ANN ARBOR, Mich. (AP) — The University of Michigan is planning a wide-ranging study of how people in the Great Lakes region can adapt to changing water levels.
FILE - In this Nov. 16, 2012 file photo, Jim Simons walks along a sand bar, exposed by low water levels on the Portage Lake channel that leads to Lake Michigan at Onekama, Mich. University of Michigan scientists are expected to announce Thursday, March 27, 2014, that they will conduct a wide-ranging study on how Great Lakes communities can adapt to fluctuating water levels. Great Lakes levels fluctuate seasonally and have experienced multi-year ups and downs. (AP Photo/John Flesher, File)

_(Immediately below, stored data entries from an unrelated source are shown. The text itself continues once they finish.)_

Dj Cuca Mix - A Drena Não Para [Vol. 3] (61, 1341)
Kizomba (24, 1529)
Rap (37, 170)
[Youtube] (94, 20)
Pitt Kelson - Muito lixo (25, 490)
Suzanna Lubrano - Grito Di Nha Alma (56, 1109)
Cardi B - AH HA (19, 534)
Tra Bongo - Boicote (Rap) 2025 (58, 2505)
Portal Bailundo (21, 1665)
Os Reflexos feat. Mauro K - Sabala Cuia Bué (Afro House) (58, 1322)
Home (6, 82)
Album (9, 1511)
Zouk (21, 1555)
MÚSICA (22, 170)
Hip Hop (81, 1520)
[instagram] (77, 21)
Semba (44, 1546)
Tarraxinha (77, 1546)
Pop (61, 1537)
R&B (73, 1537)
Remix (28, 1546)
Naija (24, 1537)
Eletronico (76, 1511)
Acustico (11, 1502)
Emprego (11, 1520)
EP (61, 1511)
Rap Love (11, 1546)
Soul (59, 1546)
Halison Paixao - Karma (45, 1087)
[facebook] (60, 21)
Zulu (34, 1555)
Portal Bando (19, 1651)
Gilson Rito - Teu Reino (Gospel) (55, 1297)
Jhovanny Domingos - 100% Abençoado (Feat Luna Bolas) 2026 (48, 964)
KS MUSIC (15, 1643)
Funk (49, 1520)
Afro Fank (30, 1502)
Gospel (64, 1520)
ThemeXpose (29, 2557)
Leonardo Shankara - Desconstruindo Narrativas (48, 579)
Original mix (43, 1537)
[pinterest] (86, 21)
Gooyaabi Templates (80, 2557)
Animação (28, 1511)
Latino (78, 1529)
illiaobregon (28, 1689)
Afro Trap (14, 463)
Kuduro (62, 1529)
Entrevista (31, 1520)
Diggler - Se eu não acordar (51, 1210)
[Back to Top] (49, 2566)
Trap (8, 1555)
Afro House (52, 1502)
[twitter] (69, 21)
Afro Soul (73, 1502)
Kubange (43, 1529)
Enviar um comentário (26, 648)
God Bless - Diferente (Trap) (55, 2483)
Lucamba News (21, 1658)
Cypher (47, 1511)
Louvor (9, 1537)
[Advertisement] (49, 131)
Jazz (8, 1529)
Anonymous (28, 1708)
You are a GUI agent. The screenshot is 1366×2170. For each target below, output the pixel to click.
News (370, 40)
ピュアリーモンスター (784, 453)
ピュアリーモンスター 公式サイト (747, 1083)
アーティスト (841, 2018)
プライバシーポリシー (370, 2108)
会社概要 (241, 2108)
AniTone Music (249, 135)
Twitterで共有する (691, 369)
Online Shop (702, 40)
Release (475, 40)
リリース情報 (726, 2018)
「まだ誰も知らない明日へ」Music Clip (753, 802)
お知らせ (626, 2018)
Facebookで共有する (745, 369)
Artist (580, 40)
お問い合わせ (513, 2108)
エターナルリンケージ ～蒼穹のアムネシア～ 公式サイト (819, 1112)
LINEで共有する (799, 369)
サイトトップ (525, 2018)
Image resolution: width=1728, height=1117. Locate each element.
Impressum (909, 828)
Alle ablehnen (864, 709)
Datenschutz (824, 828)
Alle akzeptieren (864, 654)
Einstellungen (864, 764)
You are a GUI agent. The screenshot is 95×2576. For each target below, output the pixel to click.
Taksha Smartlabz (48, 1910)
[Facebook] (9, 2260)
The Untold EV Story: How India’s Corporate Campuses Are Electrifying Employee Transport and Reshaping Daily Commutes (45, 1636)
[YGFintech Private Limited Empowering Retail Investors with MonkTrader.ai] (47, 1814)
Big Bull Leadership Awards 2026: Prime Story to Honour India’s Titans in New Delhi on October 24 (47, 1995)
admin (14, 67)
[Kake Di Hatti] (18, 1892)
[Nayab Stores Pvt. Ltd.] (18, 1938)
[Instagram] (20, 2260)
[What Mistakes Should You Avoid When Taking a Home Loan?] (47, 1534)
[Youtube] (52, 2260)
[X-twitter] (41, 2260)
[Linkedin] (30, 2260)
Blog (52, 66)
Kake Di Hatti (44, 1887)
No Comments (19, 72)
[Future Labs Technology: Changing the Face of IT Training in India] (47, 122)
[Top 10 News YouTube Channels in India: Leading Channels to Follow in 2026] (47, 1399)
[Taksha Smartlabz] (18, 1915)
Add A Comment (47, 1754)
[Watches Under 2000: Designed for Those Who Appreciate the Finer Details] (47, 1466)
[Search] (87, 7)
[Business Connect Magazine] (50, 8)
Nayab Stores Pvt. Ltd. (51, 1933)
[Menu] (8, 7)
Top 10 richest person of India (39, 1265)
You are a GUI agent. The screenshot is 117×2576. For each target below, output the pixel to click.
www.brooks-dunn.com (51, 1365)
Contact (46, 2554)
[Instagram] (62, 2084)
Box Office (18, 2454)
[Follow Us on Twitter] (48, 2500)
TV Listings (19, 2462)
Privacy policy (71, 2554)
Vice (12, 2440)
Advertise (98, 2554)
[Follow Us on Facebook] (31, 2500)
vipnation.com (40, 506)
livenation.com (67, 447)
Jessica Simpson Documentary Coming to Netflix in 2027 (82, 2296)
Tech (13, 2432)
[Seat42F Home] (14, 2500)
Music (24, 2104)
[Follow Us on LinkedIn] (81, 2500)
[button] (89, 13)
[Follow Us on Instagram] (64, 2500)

Don Scavia of the university's Graham Sustainability Institute announced the study Thursday in Ann Arbor at the conclusion of a seminar on the topic for scientists, policymakers and advocates.
It will be modeled after a broad analysis that university experts conducted last year on the natural gas extraction process known as "fracking."
Great Lakes levels fluctuate with the seasons and over longer periods. They've risen substantially in the past year after a sustained low period, but it's uncertain how long the comeback will continue.
Scavia says that shoreline property owners, communities and businesses need to accept that lake levels will not remain stable and make necessary adjustments.